Subaru’s score of 75, two points higher than last year, reflects better test scores for such redesigned models as the Impreza, Legacy, and Outback over the last few years. The 2012 Impreza now tops the small sedan class and is the Top Pick in that category. Subaru’s average road test score of 82 is the highest in Consumer Reports analysis.

Honda, which had been the perennial winner for the past four years, slipped to fourth place among 13 major automakers. The magazine said that while Honda models are still among the most reliable on the road overall, the company was hurt by several redesigned models, including the Civic and Odyssey, that didn’t measure up to their predecessors. Toyota remained among the top three for the fifth straight year.

The report cards reflect the performance, comfort, utility, and reliability of more than 275 vehicles the magazine recently rated, with each automaker’s overall score based on the average road test scores and reliability ratings for all of its models that Consumer Reports has tested.

“While Japanese automakers still hold the top five spots, their lead is shrinking,” said David Champion, senior director of the Automotive Test Center. “In some of Honda’s and Toyota’s recently redesigned models, cost-cutting has become more noticeable.”

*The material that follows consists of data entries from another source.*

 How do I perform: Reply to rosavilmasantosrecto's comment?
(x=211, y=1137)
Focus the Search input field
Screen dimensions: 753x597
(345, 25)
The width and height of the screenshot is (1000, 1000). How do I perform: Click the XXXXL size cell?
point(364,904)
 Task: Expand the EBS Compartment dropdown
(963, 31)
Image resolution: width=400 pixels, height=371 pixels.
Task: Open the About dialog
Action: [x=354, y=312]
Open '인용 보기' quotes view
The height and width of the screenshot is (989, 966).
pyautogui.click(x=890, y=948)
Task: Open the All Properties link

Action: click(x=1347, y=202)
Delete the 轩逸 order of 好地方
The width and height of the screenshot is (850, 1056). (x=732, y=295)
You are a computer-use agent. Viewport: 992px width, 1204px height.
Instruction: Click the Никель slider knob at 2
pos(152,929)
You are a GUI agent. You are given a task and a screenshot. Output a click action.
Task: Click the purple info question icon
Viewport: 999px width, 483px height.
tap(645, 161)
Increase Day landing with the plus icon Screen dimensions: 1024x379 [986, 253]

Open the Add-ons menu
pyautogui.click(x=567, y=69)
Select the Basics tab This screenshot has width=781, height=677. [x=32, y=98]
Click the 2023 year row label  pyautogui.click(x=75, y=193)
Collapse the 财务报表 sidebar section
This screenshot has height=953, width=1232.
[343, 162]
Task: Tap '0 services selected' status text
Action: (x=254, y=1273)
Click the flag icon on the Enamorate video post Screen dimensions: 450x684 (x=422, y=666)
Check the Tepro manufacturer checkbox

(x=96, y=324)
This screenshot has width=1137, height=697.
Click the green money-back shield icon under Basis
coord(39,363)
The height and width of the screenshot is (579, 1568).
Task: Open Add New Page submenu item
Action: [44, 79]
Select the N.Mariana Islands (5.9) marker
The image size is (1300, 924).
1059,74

Mazda showed the most improvement, climbing to second place from last year’s seventh. It was helped by an improved Mazda3 and by the discontinuation of the Tribute and RX-8, two models that dragged down its score.

Ford dropped the most, from fifth place last year to tenth. Ford’s road test score improved by two points over last year, but its grade was hurt by sub-par reliability of some new vehicles, due largely to the troublesome MyFord Touch infotainment system and Power-Shift automatic transmission.

“GM and Chrysler are building nicer cars with each redesign,” Champion said. “Still, their scores are dragged down by several older designs that score low in Consumer Reports testing or have reliability issues. As more new products are introduced, their fortunes could change if they can improve their overall reliability.”

Although Chrysler remains in last place, its overall score jumped eight points, making it the second-most improved automaker. Its average road test score also increased by eight points, the most of any automaker, and its overall reliability improved to “average.”

Volvo earned the best grade of any European automaker, thanks in part to a large improvement in the redesigned S60, but average reliability and less than stellar test scores kept the company from making further progress.

Like Toyota and Honda, Volkswagen’s redesign of some of its best-selling models, including the Jetta and Passat, dropped in Consumer Reports road test scores. At Audi, the redesigned A6 and A8 posted large gains in these scores.

BMW and Mercedes-Benz both climbed to “average” in reliability, but they were hurt by the reliability of some popular models, including poor scores for the turbocharged Mini Cooper, BMW 5 Series and Mercedes-Benz S-Class and GL-Class.